# Random digits of $\pi$

A long time ago one of my children was into memorizing digits of $\pi$. When he was rattling them off, I happened to notice that he rarely said zero. So we got into a conversation about whether the digits of $\pi$ are random and whether zero being so rare in the first few dozen digits was an oddity. This post explores that idea a little.

Here's the first 50 digits of $\pi$. Note that there's only one zero:

In [70]:
N[Pi,50]

The only zero is the 33rd digit. Assuming the digits are random, what are the chances of going that many digits without using a zero? Well, if we choose 32 consecutive digits, the chances that any one of them was not zero is 9/10. So getting 32 of them in a row, again assuming it's random, has a probability of (9/10)^32:

In [72]:
N[(9/10)^32]

or just over 3% chance of that happening. Is that too small? I guess I'm not sure.

But then I got to thinking: Could it be that there are other bases where the representation of $\pi$ starts without using all the digits for an even less likely amount of digits? For example, here's $\pi$ in base 2. You'll note you don't have to go all that far to see both digits (0 and 1) being used:

In [78]:
BaseForm[N[Pi,10],2]

What I wanted to know is the number of consecutive digits before all digits are used in lots of different base representations of $\pi$. Here's a plot of that for lots of them:

In [82]:
ListPlot[allbases=Table[digits=RealDigits[Pi,base,700][[1]];
    list={digits[[1]]};
    i=2;
    While[Length[list]<base,list=Union[Append[list,digits[[i]]]];i++];
    {base,i},{base,2,100}],FrameLabel->{"base","digits when all are used"},Frame->True]

Cool, right? What do we make of that? There's a lot of variability, but let's make sure we understand the general trend upwards. As you go up in base number, you have more digits to choose from. So it should take longer before you use them all. Most individual digits, assuming $\pi$ is random, will likely show up after roughly base/2 digits. That's the same as saying that the chances hit 50% after that many:

In [83]:
((b-1)/b)^(b/2)

In [84]:
Plot[%,{b,2,20}]

Aha, so really that back-of-the-envelope guess is a little off. This calculation shows that there's a 60% chance that after 10 digits in base 20, one digit still hasn't been used. But close enough, I think.

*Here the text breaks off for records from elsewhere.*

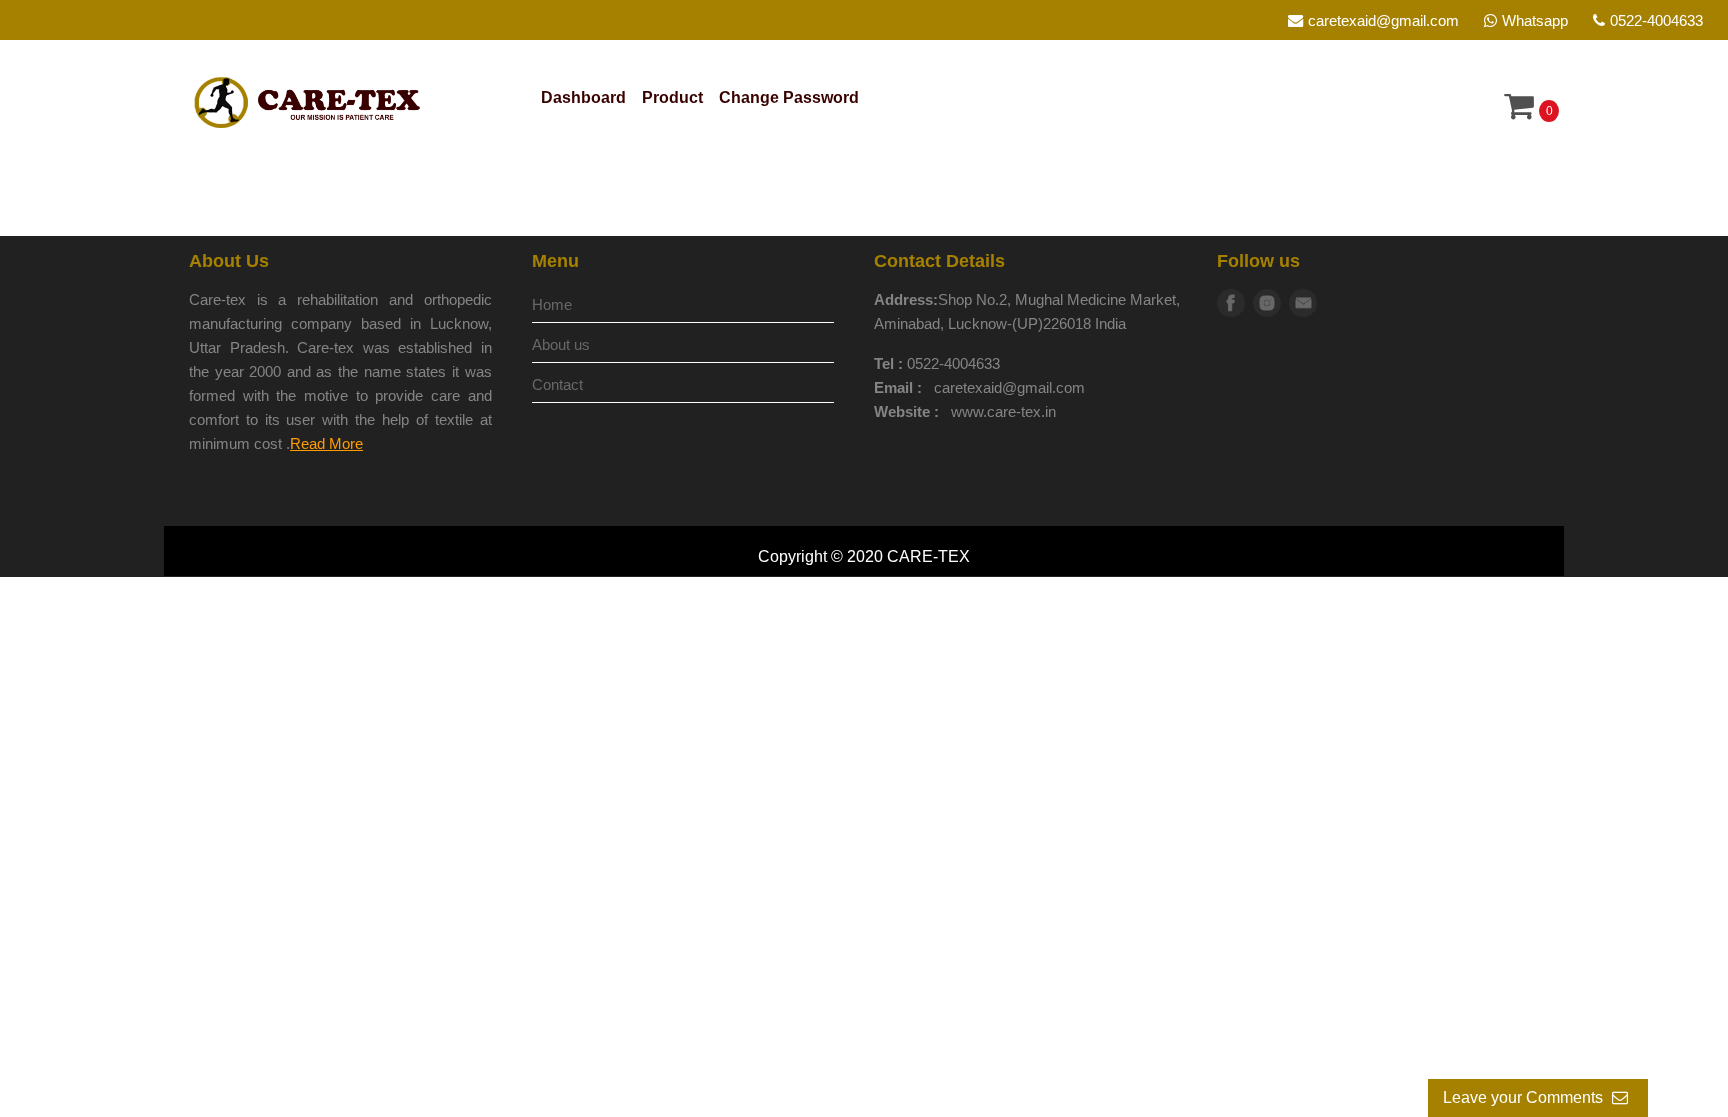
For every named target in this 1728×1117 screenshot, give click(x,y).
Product (672, 97)
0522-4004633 (1656, 20)
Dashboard (583, 97)
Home (552, 304)
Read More (326, 443)
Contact (557, 384)
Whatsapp (1535, 20)
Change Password (789, 97)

So what are the chances of a truly random distribution of digits producing the highest points in the curve above? Here's a plot of the chances of achieving all of those strings of "all but one digit" for a random distribution (note it's a log plot):

In [89]:
ListLogPlot[allbases=Table[digits=RealDigits[Pi,base,700][[1]];
    list={digits[[1]]};
    i=2;
    While[Length[list]<base,list=Union[Append[list,digits[[i]]]];i++];
    {base,N[((base-1)/base)^i]},{base,2,100}],Frame->True,FrameLabel->{"base","Probability of that happening"}]

If you'd rather say it with phrases like "one chance in . . ." here you go:

In [92]:
ListPlot[allbases=Table[digits=RealDigits[Pi,base,700][[1]];
    list={digits[[1]]};
    i=2;
    While[Length[list]<base,list=Union[Append[list,digits[[i]]]];i++];
    {base,N[1/((base-1)/base)^i]},{base,2,100}],Frame->True,FrameLabel->{"base","Probability of that happening"},PlotRange->All]

Note, we're back to a linear plot with that. So that top point, for base = 78, is saying that there's only a 1 in over 2000 chance that you'd go that many digits (601) at the beginning of $\pi$ without using all 78 digits.

## Your thoughts

I'd love to hear your thoughts. Here are a few starters for you:

1. I love this. I particularly like . . .
2. I hate this. In particular, ______, is dumb.
3. I don't think the first digit of pi is random. If it's defined to be the ratio of circumference to diameter of a circle, it seems like it can't be zero. Therefore this whole post is pointless.
4. If you had done this in python it would have been cooler.
5. Why aren't you waiting for next March to post this?
6. Why don't you put axel labels on all your plots?
7. I see you just arbitrarily calculate 700 digits of pi and then do the statistics. Why not generate each digit one at a time and stop when you've used all the digits? What a waste of time!